L’intenzione è di continuare almeno fino alla fine di settembre 2016 o comunque fino a quando l’inflazione invertirà la rotta e si riavvicinerà all’obiettivo del 2%. L’arsenale messo in campo da Mario Draghi per raggiungere l’obiettivo ha un potenziale di 1.140 miliardi di euro.
L’Italia dal Qe, secondo la Cgia di Mestre, dovrebbe ricevere fino a 150 miliardi di euro.
Ma il bazooka della Bce comincia a sparare colpi mentre la Grecia — il malato più grave della Ue sotto costante e tutt’altro che amichevole ‘osservazione’ — è sempre più stretta all’angolo.
Oggi l’Eurogruppo a Bruxelles valuterà il pacchetto di riforme che Atene ha inviato prima del week end all’Unione.
Ma ieri il presidente dello stesso Eurogruppo, l’olandese Jeroen Dijsselbloem — che si è detto pronto continuare dopo 2 anni di incarico a capo dei ministeri economici Ue — ha anticipato che la “lista” dei provvedimenti è “lontana dall’essere completa”, che la sua attuazione richiederà “tempi lunghi” e che a marzo non è prevista nessuna tranche di aiuti.
Si annuncia dunque un nuovo flop per la riunione dei ministri delle Finanze, alla quale il greco Yanis Varoufakis dovrebbe portare la richiesta esplicita di allontanare definitivamente la Troika da Atene, dando a dei “team tecnici” basati a Bruxelles il compito di valutare le riforme greche prima di ciascuna riunione europea.
La tensione rimane alta, alimentata, come più volte è successo in questi giorni, da incomprensioni e correzioni di tiro.
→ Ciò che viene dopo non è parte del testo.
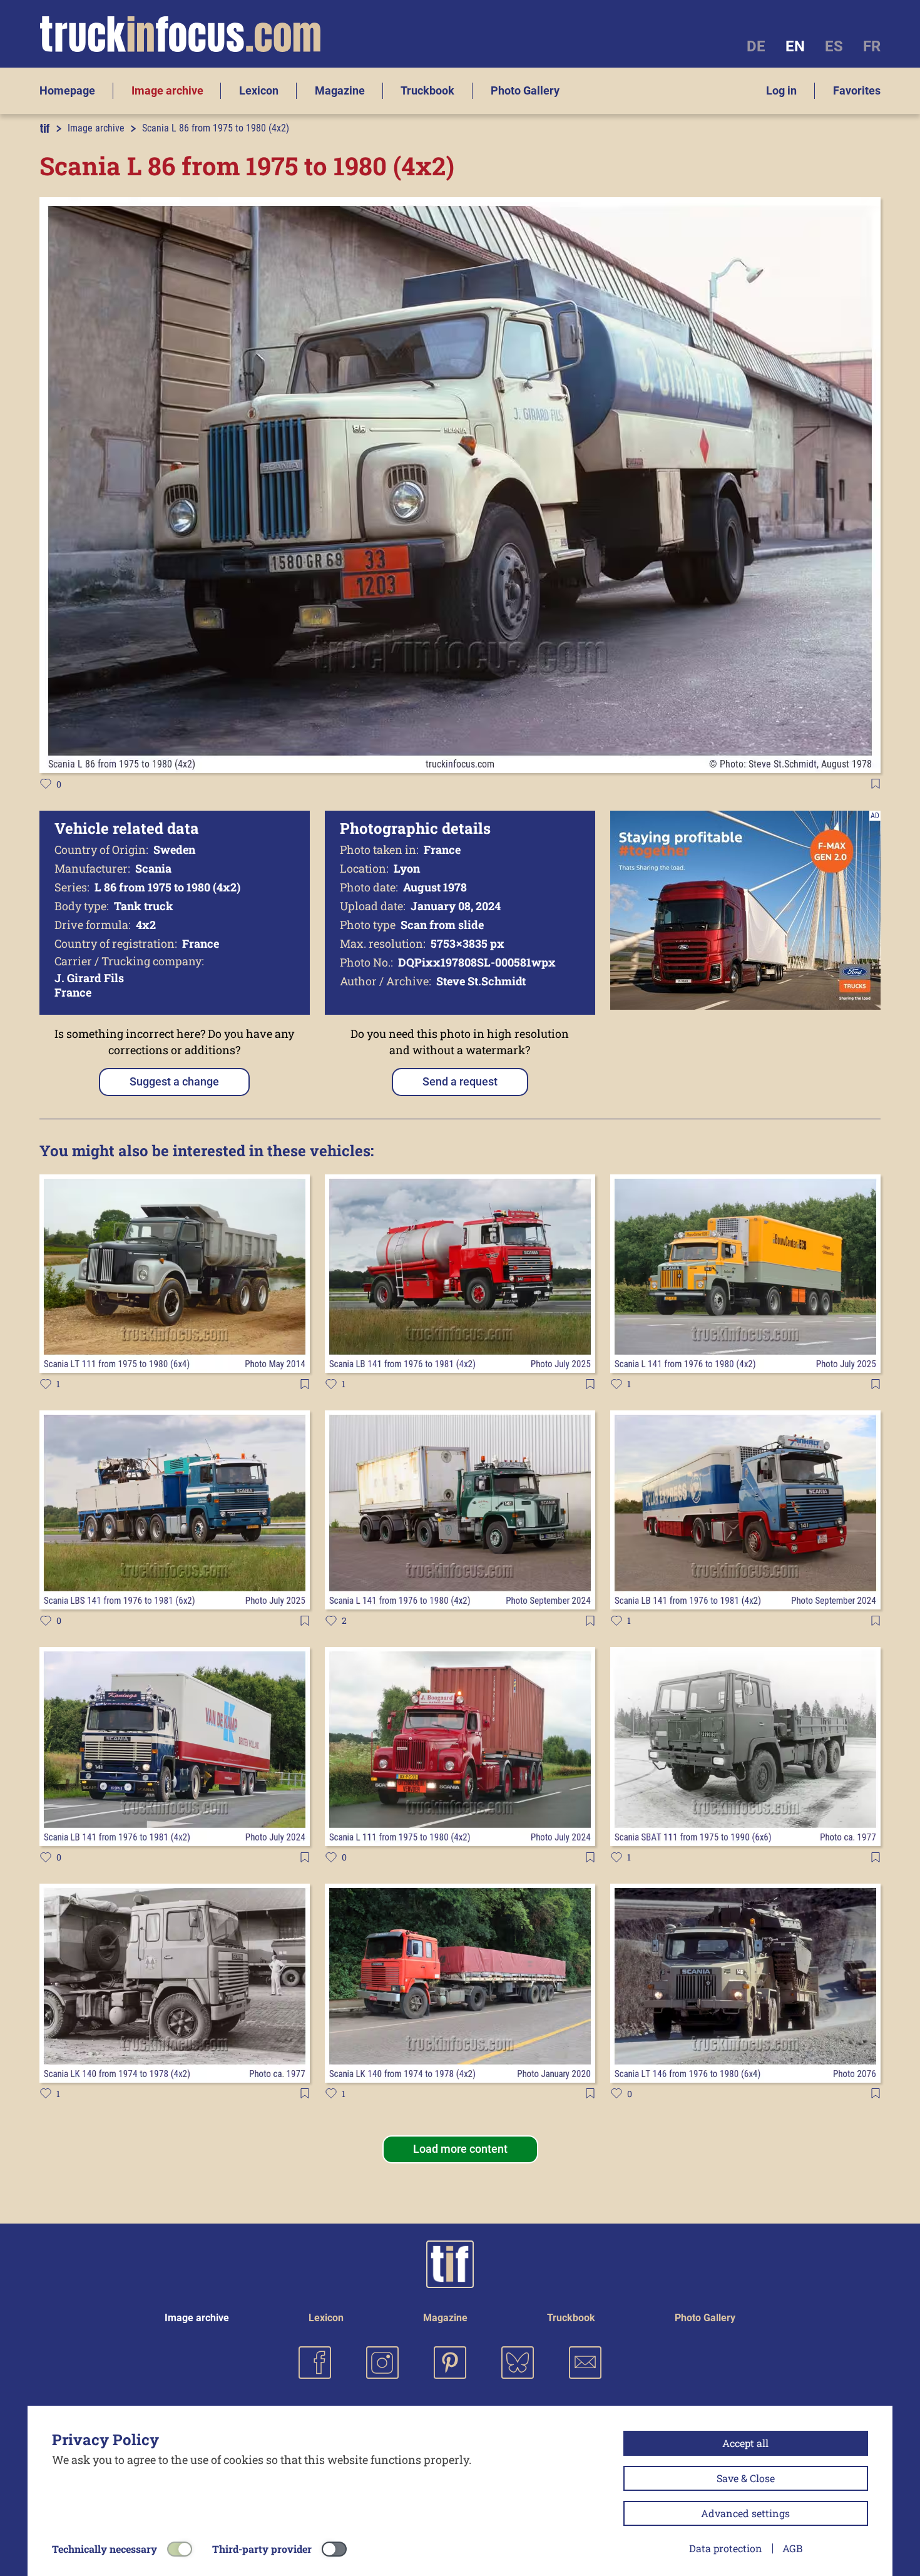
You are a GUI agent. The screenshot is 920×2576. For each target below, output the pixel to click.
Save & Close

L’ultima, dello stesso Varoufakis, sull’ipotesi di un referendum che un pò tutti pensavano sulla permanenza nell’euro e che invece il ministro intendeva sulle misure che l’esecutivo di Atene intende mettere in campo.
L’alternativa — avrebbe lasciato intendere – sarebbero nuove elezioni.
E che le trattative e i contatti siano frenetici e che vadano dai livelli tecnici a quelli politici più alti, lo dimostrano le telefonate che il premier Alexis Tsipras ha fatto ieri: la prima al presidente della Bce Mario Draghi e la seconda a quello francese Francois Hollande.
A Draghi Tsipras (che aveva parlato di cappio al collo greco messo dalla Bce) avrebbe confermato il rispetto per l’indipendenza dell’Eurotower, raccomandandosi però che questa non soccomba alle pressioni politiche.
Con Hollande avrebbe invece manifestato la volontà di sempre maggiore collaborazione e l’intenzione di incontrasi a Parigi in tempi stretti.
La lista di riforme che Atene ha inviato all’Eurogruppo e che dovrebbe essere esaminata oggi, comprende l’istituzione di “un consiglio di bilancio” indipendente per monitorare la spesa del governo, la sua politica di bilancio e quindi valutare se gli obiettivi vengono raggiunti; migliorie sul fronte della predisposizione del bilancio; la messa a punto di uno schema per la lotta all’evasione dell’Iva; un nuovo piano e leggi più dure per riscuotere le tasse non pagate da contribuenti e imprese; un nuovo piano per emettere licenze alle aziende di gioco d’azzardo online; la riduzione della burocrazia e iniziative per affrontare la crisi umanitaria con l’introduzione di buoni pasto, misure per garantire energia elettrica e assistenza abitativa.
Costo complessivo: 200,29 milioni di euro.